* Extrait du document:
* * * * *
Par Hacene Derrar - Maître de conférences à l’Ecole nationale supérieure de management

Le numérique constitue un vecteur déterminant dans le développement économique et social de tout pays. C’est un levier essentiel de démultiplication des gains de productivité et d’accroissement de la compétitivité voire même un enjeu de souveraineté, un impératif d’ordre stratégique.

Conscient de cet enjeu, les pouvoirs publics ont affiché une politique réelle pour la réussite de la transformation numérique en Algérie. Cette politique, qui inscrit le numérique comme une ambition d’ordre stratégique, s’est traduite concrètement dans l’engagement n°25 de Monsieur le Président de la République, relatif à «la réalisation d’une transformation numérique pour améliorer la connectivité, généraliser l’usage des TIC, notamment dans les administrations de services publics, et améliorer la gouvernance du secteur économique».

Cet engagement a été soutenu par des orientations et des instructions pragmatiques et opérationnelles, de Monsieur le Président de la République qui n’a cessé, lors de ses différentes interventions, de considérer que «la numérisation, dont la concrétisation a toujours été au cœur de ses intérêts, ne se limite pas uniquement à la technique, elle est une conviction ancrée qui se place au sommet des priorités de l’édification de l’Algérie nouvelle».

Cette confirmation exprime le rôle stratégique que devra désormais jouer la transformation numérique pour la mise en place d’un nouveau mode de gouvernance visant une croissance plus inclusive, créatrice d’emplois, par la mise en œuvre de divers moyens d’action facilitant l’adaptation à une nouvelle structuration de l’environnement économique et social.

Pour la concrétisation de cet engagement et de ces orientations, le gouvernement a inscrit dans son plan d’action un certain nombre de mesures qui visent, en premier lieu, la moralisation de la vie publique, par l’ouverture de données publiques, et ce au service d’une plus grande transparence, responsabilité et efficacité de l’action publique.Outre les objectifs de transparence et d’efficacité recherchés, cette démarche consiste également à réunir les conditions nécessaires au développement d’une économie numérique qui repose, entre autres, sur l’exploitation des données.

Ces actions visent comme finalité la lutte contre la bureaucratie et la promotion de la démocratie participative. Il s’agira, à cet effet, de promouvoir et de développer l’administration numérique, tout en accélérant la dématérialisation des services publics qui demeure un remarquable moyen de transparence et d’amélioration de l’efficacité et de la proximité de l’action publique. Ceci est conditionné par la refonte des modes de gestion de l’administration publique, ce qui nécessite impérativement la numérisation et la dématérialisation des différentes prestations publiques.

Ce nouveau mode de gouvernance, basé sur le développement de la numérisation, requiert une infrastructure et des solutions technologiques performantes, un système bancaire et financiermoderne à travers, notamment, une large diffusion des instruments de paiement électronique, le développement du e-commerce et la numérisation des opérations financières et, enfin, la modernisation et le renforcement de l’outil de contrôle, ce qui aura pour corollaire l’émergence d’une nouvelle économie fondée sur l’innovation, la compétitivité, la qualité et le savoir.
* * * * *
* Exercice court 1:
Réécrivez le passage de l'extrait sur la transformation numérique qui commence par « Ce nouveau mode » et se termine après « et le savoir. ». Remplacez-y « e-commerce » par « commerce électronique ».
* Exercice court 2:
Répondez aux questions suivantes d'après l'extrait sur la transformation numérique.
(a) Quel numéro porte l'engagement du Président de la République relatif à la transformation numérique ?
(b) Quelle finalité les actions du gouvernement visent-elles ?
(c) Sur quoi la nouvelle économie sera-t-elle fondée ?

* Données affichées:
* * * * *
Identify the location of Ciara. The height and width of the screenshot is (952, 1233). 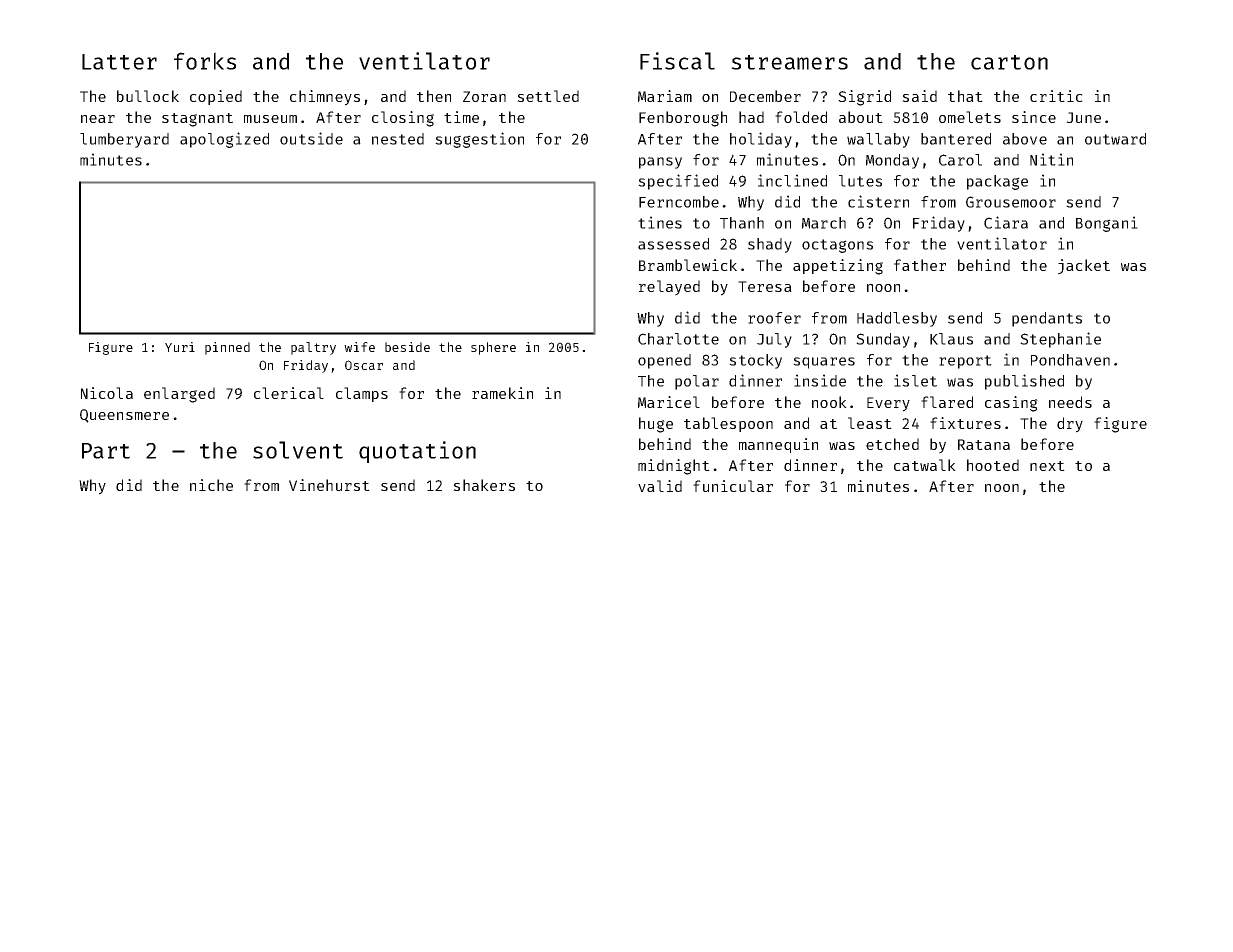
(1006, 222).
* * * * *
* Réponse attendue 1:
Ce nouveau mode de gouvernance, basé sur le développement de la numérisation, requiert une infrastructure et des solutions technologiques performantes, un système bancaire et financiermoderne à travers, notamment, une large diffusion des instruments de paiement électronique, le développement du commerce électronique et la numérisation des opérations financières et, enfin, la modernisation et le renforcement de l’outil de contrôle, ce qui aura pour corollaire l’émergence d’une nouvelle économie fondée sur l’innovation, la compétitivité, la qualité et le savoir.

* Réponse attendue 2:
(a) L'engagement n°25.
(b) La lutte contre la bureaucratie et la promotion de la démocratie participative.
(c) Sur l'innovation, la compétitivité, la qualité et le savoir.